EXERCISE DETAILS: Please find the lines in the following records that hold "Stone", and copy them.

◆ ◆ ◆ ◆

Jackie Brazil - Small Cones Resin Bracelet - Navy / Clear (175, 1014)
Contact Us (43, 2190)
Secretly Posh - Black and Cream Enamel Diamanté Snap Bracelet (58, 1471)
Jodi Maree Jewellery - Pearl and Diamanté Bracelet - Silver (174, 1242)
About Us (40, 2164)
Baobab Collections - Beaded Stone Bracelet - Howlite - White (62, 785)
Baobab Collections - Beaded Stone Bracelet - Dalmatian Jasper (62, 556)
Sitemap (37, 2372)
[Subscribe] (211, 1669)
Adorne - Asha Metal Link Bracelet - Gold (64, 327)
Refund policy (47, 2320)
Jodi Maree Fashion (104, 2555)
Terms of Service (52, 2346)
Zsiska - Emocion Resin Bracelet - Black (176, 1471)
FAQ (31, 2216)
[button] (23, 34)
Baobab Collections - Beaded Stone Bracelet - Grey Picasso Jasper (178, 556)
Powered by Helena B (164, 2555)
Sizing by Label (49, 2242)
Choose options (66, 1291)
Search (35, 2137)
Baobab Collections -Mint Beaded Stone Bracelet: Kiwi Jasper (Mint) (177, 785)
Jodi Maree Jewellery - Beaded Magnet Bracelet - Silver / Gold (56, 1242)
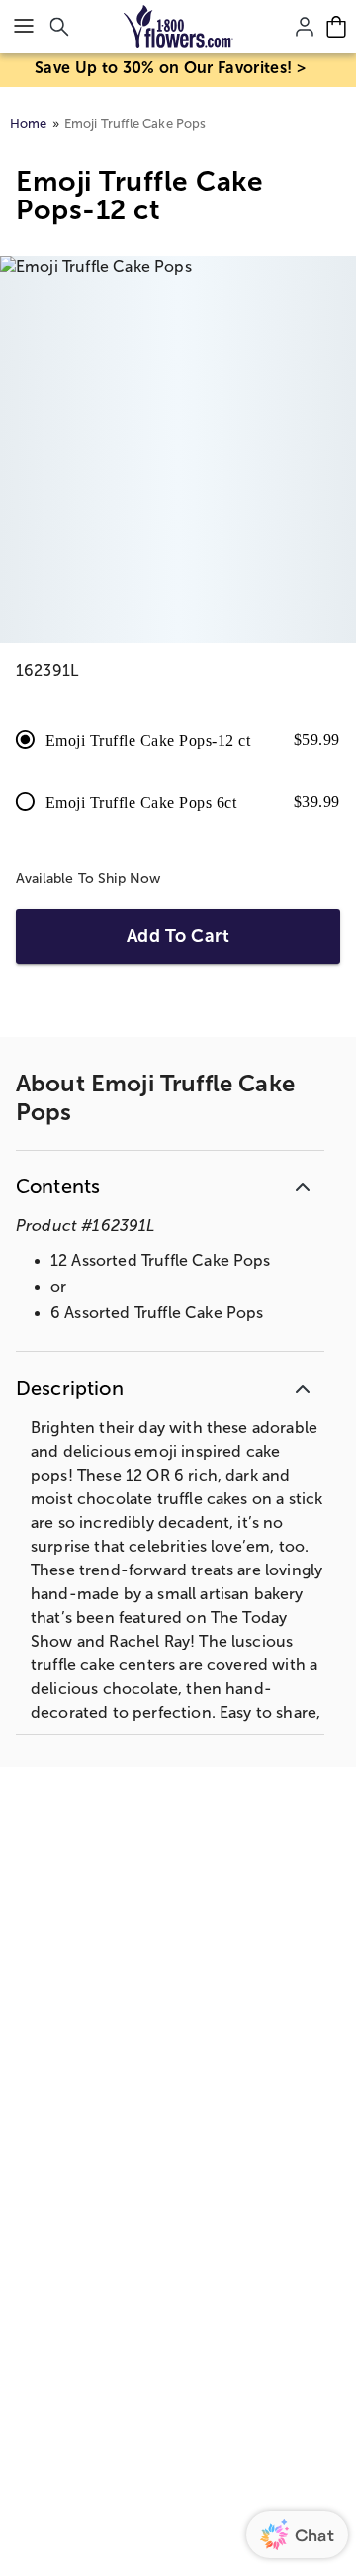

◆ ◆ ◆ ◆

REPLY TO THE TASK:
Baobab Collections - Beaded Stone Bracelet - Howlite - White (62, 785)
Baobab Collections - Beaded Stone Bracelet - Dalmatian Jasper (62, 556)
Baobab Collections - Beaded Stone Bracelet - Grey Picasso Jasper (178, 556)
Baobab Collections -Mint Beaded Stone Bracelet: Kiwi Jasper (Mint) (177, 785)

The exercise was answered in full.